Extracted records —

┌──

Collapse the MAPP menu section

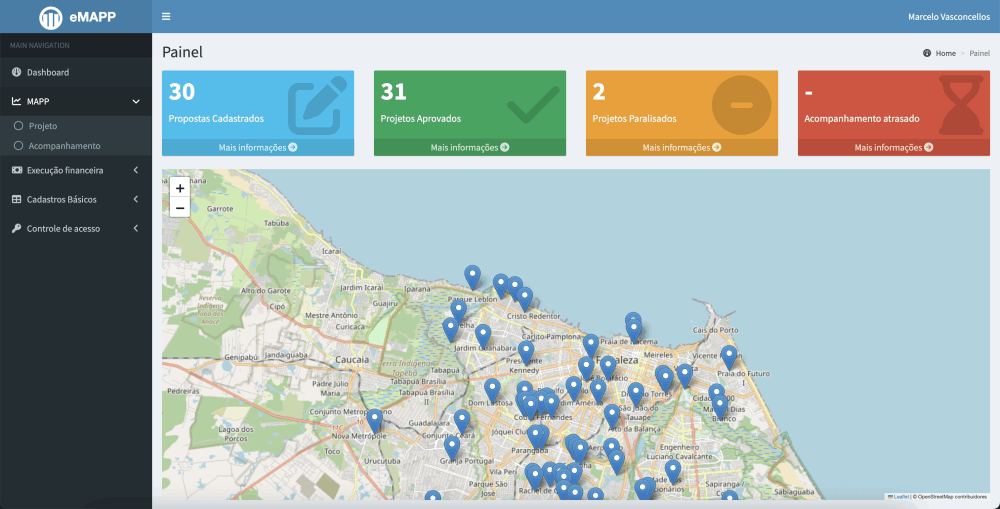75,101
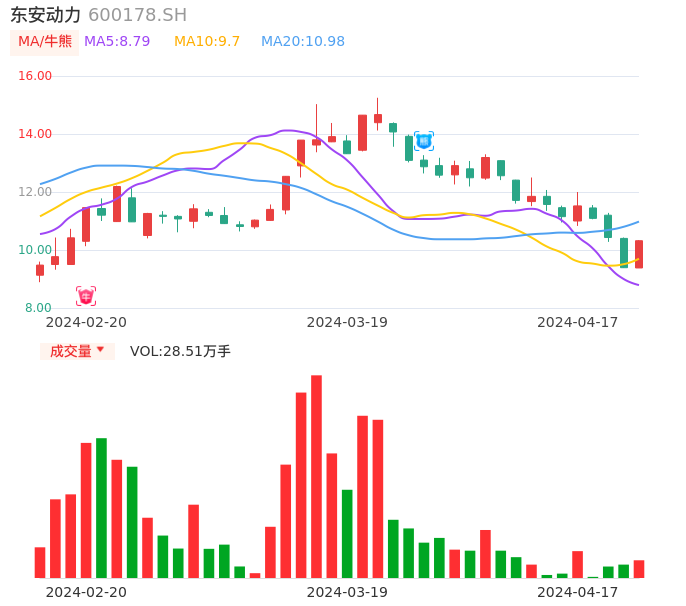Viewport: 686px width, 606px height.
Task: Click the 2024-04-17 date label under volume chart
Action: (578, 592)
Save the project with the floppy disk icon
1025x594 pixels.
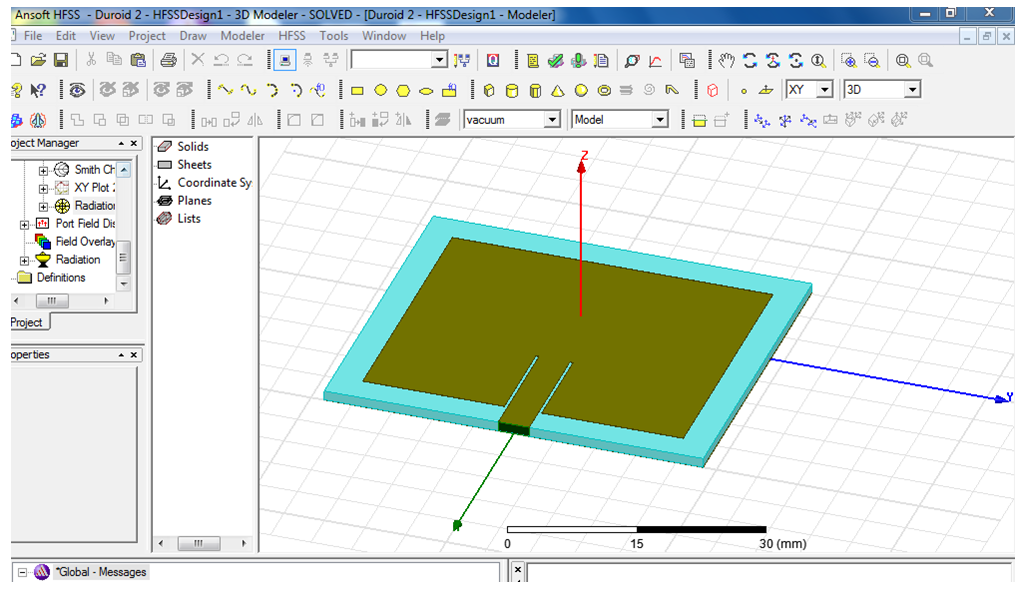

└──

Instruction — Transcribe each of the rows above word for word, leaving out the pictures.

In response —
Collapse the MAPP menu section

75,101
Viewport: 686px width, 606px height.
Task: Click the 2024-04-17 date label under volume chart
Action: (578, 592)
Save the project with the floppy disk icon
1025x594 pixels.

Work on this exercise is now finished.